Frameworks as design objects
“A main advantage of EAST is that it is easy, attractive, social, and timely—it lives its principles really well.” These words from Jared Peterson have stuck with me. What this insight shows is how the potential uses of EAST are built into its design. Creating acronyms allows easy recall in pressured situations. Keeping the design simple keeps it accessible—which requires judicious choices about which elements to exclude.
I think we should see these as design choices. A central principle of modern design is that objects are created to allow certain uses, often called affordances. For example, a teapot should have some means for hot water to enter and hot tea to exit without harming the thirsty user.
The point is that an object does not need to be made more complicated in order to offer more or better affordances—in fact, it might need to be made simpler. Leidy Klotz has written a whole book on how we are biased towards adding things rather than subtracting them. But that’s not always true in design, where many famous movements have pushed for minimal elegance that means form follows function (much like Jared’s point).
Think of the BIC Cristal pen (or what you might think of as simply the ballpoint pen): it’s a tool so simple that it often goes unnoticed, yet so effective that it’s been used by everyone from schoolchildren to designers, artists to bureaucrats. It’s a design classic that is in the Museum of Modern Art in New York because its simplicity allows many uses. It’s cheap, accessible, and can be used to draw squiggles or masterpieces.
If we think about how frameworks are used, design principles show that discerning choices can create simplicity that allows a range of uses. Simple frameworks can be used in a skilled or unskilled way. But that raises a final question: what is that skill?
The role of practical wisdom
The push for precision has focused more on developing techniques than understanding how people use them (or don’t). But this is beginning to change, as people start to document the specific choices and judgments they made when running studies. The fact is, behavioral scientists can’t avoid judgment calls. What’s interesting is that many of those choices are similar to the ones that designers make.
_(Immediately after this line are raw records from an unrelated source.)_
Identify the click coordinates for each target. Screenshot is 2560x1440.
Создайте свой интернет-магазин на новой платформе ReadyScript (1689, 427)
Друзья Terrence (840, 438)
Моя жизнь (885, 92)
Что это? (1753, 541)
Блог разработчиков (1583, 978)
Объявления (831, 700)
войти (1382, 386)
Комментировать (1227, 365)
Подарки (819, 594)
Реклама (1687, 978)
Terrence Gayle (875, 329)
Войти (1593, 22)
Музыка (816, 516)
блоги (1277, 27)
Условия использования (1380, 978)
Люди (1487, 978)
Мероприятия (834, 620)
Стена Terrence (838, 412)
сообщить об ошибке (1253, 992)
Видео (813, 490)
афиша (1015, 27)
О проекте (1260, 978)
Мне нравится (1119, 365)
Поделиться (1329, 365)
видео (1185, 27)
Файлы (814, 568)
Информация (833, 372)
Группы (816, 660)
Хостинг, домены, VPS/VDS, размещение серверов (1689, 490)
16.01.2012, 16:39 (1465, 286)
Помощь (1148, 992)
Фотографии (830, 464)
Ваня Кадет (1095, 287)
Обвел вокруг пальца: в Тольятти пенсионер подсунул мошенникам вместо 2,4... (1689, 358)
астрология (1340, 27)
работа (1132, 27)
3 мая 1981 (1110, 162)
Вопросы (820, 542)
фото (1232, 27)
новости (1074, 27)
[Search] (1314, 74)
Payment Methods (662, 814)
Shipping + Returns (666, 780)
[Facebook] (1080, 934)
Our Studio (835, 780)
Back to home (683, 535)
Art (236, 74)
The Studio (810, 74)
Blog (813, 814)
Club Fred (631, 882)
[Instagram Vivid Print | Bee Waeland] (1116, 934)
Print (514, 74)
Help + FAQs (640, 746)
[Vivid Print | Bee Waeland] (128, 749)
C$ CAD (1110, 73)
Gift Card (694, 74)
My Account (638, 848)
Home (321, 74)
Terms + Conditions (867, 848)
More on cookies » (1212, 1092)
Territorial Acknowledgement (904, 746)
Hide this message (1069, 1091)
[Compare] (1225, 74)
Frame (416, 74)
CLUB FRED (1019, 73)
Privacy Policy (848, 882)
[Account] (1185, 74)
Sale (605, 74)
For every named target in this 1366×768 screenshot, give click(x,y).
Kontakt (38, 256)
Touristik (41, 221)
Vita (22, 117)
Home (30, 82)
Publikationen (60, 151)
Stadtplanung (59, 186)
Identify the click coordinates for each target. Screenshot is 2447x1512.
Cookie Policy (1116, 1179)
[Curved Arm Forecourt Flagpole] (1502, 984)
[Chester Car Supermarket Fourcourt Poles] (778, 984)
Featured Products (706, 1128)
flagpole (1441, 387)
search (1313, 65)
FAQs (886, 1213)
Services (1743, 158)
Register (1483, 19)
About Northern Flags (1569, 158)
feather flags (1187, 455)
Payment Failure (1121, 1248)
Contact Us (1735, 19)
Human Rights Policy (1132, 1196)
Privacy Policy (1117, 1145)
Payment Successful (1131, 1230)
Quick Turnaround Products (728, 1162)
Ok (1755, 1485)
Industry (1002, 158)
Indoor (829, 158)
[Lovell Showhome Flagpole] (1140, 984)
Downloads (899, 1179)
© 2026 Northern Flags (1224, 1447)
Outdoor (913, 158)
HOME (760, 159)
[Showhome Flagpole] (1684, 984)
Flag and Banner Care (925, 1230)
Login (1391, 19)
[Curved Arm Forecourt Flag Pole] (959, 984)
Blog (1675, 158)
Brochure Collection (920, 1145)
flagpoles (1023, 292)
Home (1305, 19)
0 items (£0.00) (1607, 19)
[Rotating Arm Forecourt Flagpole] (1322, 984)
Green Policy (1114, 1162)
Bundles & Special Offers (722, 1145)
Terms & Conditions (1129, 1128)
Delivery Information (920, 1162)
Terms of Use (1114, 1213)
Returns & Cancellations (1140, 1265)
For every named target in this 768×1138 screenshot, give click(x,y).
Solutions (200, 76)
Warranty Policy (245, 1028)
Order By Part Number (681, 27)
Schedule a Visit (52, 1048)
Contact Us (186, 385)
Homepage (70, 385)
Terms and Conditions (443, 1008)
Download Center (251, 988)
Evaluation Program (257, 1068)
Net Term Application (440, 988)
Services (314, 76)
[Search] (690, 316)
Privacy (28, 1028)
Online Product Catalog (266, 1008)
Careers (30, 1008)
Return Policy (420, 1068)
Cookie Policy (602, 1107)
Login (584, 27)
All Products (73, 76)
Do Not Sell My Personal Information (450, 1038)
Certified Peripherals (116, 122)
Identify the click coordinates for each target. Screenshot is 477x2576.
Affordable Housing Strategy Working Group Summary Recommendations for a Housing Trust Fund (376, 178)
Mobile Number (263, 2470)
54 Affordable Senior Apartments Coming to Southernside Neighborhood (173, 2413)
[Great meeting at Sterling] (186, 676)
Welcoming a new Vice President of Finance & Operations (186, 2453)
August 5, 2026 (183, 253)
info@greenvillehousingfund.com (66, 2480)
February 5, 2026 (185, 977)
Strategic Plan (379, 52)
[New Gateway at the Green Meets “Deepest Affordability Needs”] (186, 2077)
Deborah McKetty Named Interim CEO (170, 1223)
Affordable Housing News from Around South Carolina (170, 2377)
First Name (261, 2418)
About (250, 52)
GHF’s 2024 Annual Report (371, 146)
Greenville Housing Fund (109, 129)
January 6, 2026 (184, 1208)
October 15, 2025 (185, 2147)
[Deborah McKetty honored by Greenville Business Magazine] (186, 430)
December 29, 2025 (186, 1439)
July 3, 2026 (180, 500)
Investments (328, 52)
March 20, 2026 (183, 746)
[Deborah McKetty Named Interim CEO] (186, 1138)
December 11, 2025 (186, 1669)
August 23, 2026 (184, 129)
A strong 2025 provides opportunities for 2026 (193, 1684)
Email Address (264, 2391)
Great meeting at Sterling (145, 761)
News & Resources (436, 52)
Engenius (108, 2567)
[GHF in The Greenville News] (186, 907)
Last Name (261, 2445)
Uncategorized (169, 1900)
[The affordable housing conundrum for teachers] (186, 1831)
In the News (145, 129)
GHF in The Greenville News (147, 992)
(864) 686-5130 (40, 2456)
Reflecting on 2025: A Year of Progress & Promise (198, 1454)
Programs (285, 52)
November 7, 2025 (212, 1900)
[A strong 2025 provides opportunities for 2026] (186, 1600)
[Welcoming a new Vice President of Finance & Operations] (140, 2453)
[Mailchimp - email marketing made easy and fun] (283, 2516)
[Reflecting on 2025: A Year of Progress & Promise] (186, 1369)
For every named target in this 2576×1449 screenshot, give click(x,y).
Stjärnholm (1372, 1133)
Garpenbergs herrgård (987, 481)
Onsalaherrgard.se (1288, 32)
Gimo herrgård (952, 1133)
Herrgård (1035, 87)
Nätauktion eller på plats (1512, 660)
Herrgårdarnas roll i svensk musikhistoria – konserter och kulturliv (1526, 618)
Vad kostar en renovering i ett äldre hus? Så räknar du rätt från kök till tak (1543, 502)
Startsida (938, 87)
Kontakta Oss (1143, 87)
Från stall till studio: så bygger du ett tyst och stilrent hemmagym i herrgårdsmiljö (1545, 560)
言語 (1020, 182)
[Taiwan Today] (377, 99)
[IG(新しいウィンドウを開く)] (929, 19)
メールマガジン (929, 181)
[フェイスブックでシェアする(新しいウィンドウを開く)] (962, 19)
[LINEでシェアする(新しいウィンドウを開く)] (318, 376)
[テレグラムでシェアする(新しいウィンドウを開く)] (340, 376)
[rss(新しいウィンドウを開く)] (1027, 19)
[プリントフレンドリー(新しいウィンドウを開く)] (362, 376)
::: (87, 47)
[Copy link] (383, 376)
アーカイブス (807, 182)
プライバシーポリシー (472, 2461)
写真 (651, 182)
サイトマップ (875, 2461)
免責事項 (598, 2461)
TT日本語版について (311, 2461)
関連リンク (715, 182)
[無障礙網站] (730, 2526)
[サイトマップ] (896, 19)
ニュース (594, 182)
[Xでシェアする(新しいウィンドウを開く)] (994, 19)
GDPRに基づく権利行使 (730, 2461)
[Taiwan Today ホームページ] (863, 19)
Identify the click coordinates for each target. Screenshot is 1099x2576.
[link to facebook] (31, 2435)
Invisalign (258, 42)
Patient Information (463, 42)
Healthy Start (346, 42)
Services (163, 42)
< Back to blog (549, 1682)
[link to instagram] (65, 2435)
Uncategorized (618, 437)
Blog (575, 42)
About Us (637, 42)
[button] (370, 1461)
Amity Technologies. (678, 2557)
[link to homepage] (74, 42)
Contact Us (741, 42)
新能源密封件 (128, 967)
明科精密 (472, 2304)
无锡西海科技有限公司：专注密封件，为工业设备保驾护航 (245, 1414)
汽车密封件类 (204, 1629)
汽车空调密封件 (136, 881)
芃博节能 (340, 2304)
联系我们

It’s intuitive to think that simplicity must be simplistic. Instead, we need to recognize that simple tools can be used in a sophisticated way.
Personally, I realized quickly that a core skill for behavioral science was judging what to exclude. Policy briefs do not work if they are too long. Projects do not move if you are trapped in the literature review. Presenting unrealistic options drains your credibility. This skill is only going to become more important, since generative AI is likely to shift our roles more toward assessing and selecting evidence and ideas rather than producing them.
I think this idea makes some people uncomfortable—they would prefer if absolutely every aspect of every approach was systematized, nailed down, explicit. But I think that’s an unrealistic expectation; when you’re dealing with practice, there will always be a role for what Aristotle called phronesis—practical wisdom or know-how—that is difficult to explain fully.
Thinking about practical wisdom doesn’t condemn us to obscure mumblings about “craft.” Behavioral science itself has examined how expert judgment can be explained as non-conscious pattern recognition. So part of our goal should be to understand how we form those abilities, so we can use simple tools in expert ways. Of course, the push for precision can and should continue—but it should continue with a realistic view of how behavioral scientists behave, and with an appreciation for the value of judicious simplicity.
Disclosure: Michael Hallsworth is a member of the BIT which provides financial support to Behavioral Scientist as an organizational partner. Organizational partners do not play a role in the editorial decisions of the magazine.